De achterliggende ideeën
Door outsiders wordt een carnavalgroepnogal eens verkeerd ingeschat en slechts bekeken als een groep lolbroeken die zich verenigen om eens goed door de valies te trappen en veel pinten te drinken. Er is echter meer, véél meer dan dat.
Bij de eigenlijke kern van de 'Lodderoeigen' leefde vooral de idee om jaarlijks een onderwerp uit te beelden waar iets origineels inzat en waarbij nieuwe technieken konden worden toegepast en tevens het carnavaleske op een heel andere manier kon worden naar voren geschoven. Veel aandacht werd besteed aan het uit elkaar trekken van de klassieke carnavalwagen en meer nog, om beweging te brengen in het uitgebeelde onderwerp.
Deze ideeën kwamen reeds tot uiting in de wagen van Universitas, de Heksensabbat, een wagen die ontworpen en uitgewerkt werd door de latere stichters van de 'Lodderoeigen'. Daar zweefden op een borstel, twee personen verkleed als heks, enkele meters boven de hoofden van de toeschouwers.

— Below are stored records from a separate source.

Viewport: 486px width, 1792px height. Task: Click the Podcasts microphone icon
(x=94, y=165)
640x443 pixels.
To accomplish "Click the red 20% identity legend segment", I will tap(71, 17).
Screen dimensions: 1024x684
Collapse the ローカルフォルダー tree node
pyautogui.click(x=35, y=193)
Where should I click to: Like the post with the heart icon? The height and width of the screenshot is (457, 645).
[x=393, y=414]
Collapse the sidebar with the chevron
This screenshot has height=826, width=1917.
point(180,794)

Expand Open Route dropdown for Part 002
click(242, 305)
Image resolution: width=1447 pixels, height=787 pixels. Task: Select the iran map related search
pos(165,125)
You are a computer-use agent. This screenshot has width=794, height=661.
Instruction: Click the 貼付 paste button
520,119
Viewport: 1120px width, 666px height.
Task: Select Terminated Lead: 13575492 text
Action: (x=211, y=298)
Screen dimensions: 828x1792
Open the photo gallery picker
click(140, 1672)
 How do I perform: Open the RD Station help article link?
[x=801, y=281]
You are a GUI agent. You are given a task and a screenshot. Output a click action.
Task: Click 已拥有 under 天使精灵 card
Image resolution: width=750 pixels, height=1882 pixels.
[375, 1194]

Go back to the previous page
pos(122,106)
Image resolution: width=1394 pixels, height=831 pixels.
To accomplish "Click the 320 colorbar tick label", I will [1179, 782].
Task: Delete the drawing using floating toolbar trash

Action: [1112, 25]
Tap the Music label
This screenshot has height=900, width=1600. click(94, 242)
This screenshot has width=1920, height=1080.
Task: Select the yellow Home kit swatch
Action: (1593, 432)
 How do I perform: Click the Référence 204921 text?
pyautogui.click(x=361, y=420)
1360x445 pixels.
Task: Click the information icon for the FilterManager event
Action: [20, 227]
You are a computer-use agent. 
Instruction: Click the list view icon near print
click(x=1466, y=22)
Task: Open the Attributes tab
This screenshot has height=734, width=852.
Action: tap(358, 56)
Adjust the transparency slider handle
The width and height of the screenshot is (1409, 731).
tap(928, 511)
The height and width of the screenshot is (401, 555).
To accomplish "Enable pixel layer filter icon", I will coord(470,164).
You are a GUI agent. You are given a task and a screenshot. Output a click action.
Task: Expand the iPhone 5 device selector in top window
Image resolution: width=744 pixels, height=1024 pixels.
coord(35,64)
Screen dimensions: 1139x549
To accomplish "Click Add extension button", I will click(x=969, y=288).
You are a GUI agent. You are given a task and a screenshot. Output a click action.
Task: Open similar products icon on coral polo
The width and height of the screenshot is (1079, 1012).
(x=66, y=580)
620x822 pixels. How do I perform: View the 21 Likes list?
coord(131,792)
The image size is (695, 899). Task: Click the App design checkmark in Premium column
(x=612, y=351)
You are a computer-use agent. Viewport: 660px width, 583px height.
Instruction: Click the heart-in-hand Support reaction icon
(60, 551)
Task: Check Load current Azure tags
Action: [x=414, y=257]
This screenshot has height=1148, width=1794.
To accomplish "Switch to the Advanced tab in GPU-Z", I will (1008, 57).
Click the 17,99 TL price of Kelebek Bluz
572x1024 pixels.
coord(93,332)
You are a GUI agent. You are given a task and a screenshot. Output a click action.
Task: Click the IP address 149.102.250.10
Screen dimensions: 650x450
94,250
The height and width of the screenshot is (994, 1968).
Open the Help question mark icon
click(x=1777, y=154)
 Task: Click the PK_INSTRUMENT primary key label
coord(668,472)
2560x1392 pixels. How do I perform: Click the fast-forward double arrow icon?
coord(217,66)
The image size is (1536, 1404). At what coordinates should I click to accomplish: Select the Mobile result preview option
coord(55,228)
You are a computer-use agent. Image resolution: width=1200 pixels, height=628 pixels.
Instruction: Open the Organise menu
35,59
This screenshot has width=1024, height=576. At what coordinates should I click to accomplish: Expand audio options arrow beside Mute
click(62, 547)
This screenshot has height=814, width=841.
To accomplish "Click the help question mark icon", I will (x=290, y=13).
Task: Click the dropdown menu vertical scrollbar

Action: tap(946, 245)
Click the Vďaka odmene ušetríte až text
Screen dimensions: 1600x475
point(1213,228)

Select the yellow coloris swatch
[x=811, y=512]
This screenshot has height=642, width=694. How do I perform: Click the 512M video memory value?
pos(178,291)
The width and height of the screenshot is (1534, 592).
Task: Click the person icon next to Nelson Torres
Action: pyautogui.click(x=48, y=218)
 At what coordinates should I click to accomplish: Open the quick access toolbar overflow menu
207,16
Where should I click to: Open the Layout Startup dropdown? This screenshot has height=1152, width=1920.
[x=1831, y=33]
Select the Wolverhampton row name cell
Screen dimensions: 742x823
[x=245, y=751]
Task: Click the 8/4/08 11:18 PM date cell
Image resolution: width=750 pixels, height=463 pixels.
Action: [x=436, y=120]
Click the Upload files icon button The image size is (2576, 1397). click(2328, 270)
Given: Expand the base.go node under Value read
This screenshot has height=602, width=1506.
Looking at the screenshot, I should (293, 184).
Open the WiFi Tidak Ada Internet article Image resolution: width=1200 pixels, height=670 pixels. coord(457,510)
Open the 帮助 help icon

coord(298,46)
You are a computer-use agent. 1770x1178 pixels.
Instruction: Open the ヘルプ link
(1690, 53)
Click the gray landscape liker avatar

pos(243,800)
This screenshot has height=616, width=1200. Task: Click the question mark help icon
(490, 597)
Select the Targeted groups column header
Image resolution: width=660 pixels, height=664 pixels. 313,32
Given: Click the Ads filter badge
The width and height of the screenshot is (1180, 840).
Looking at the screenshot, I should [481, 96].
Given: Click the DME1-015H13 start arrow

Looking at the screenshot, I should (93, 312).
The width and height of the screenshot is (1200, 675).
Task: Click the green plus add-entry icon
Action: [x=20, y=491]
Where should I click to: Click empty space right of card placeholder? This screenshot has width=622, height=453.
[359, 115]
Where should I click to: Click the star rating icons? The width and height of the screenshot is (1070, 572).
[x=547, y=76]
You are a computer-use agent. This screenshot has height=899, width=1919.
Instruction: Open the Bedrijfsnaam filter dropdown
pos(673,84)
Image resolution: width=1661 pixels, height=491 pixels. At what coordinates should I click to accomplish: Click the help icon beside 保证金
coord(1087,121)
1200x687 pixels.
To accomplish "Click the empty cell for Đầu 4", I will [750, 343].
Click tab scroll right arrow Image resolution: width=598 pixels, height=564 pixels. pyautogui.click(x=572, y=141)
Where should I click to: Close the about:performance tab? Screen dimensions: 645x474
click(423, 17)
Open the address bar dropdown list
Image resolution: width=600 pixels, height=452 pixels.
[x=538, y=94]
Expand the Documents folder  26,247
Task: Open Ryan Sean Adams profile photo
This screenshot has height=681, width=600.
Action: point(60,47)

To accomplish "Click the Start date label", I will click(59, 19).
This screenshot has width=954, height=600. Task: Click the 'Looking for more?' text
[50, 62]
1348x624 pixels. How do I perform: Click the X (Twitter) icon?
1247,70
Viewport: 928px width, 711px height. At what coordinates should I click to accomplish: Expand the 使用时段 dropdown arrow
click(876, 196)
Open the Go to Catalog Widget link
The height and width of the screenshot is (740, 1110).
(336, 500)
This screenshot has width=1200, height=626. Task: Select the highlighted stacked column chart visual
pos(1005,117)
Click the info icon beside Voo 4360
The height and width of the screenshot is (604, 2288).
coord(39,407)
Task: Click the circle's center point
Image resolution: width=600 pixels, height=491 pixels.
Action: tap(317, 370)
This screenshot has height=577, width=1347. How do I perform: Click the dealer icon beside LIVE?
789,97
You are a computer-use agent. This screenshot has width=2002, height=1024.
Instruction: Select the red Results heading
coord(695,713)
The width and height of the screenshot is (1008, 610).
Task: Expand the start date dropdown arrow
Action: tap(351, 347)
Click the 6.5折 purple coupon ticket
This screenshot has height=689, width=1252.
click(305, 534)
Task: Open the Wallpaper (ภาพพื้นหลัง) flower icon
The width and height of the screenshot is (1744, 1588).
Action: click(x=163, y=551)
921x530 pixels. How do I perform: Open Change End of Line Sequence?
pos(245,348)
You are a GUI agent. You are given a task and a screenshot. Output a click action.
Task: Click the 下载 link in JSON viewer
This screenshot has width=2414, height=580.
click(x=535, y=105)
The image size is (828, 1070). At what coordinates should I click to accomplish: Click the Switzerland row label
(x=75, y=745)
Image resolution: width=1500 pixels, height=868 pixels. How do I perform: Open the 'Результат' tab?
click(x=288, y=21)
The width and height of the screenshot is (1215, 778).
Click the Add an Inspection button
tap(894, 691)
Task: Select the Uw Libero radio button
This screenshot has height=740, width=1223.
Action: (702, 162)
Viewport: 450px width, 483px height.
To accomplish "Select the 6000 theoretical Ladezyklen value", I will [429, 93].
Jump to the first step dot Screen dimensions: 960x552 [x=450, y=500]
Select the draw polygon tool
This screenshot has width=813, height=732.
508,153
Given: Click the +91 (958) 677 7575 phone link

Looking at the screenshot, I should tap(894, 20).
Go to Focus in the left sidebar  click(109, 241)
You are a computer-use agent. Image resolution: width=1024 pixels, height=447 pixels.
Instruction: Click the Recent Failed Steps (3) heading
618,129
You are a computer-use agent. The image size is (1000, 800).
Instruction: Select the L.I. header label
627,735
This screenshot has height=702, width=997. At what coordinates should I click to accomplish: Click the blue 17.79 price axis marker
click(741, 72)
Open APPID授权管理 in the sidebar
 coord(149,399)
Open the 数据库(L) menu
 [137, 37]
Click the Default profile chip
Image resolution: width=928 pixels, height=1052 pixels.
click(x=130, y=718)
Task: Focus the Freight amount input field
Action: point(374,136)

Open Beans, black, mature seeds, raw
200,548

Bij het onderwerp 'Zeerovers op de Dender', bestond de carnavalwagen uit niet minder dan 5 verschillende zelfbewegende voertuigen (omgebouwde auto's), de 5 schepen(en) van de stad Aalst ..... die elk op zich de rollende beweging van een schip nabootsten en voorstelden.
Met het onderwerp 'Stadsontvangerij Aalst' was het een bewegende octopus met 5 jonge dames in zijn tentakels, die elk op zich konden bewegen door middel van luchtdrukpompen.
Zoals bij alle toenmalige vooraanstaande carnavalgroepen, nam de opbouw van dergelijke wagens (met kostumering) zowat het ganse jaar in beslag. Te tellen vanaf de eerste bijeenkomsten, het maken van plannen, het uitzoeken van de materialen, de uitwerking en ten slotte de presentatie met carnaval..
Hoeveel zo'n wagen eigenlijk kostte, kan niemand exact vertellen. Er werden zoveel materialen goedkoop of gratis viavia bekomen.... Iedereen stelde zijn eigen gereedschappen ten dienste, sommige zaken werden ontleend bij collega's van andere (dus niet altijd concurrerende) carnavalgroepen.
De prijzen van toen varieerden van 25.000 tot 32.000 BFr. In ieder geval dekte de prijs die door de stad geschonken werd, helemaal niet de kostprijs van wagen en kostumering. Geen nood, ook hieraan werd een mouw gepast.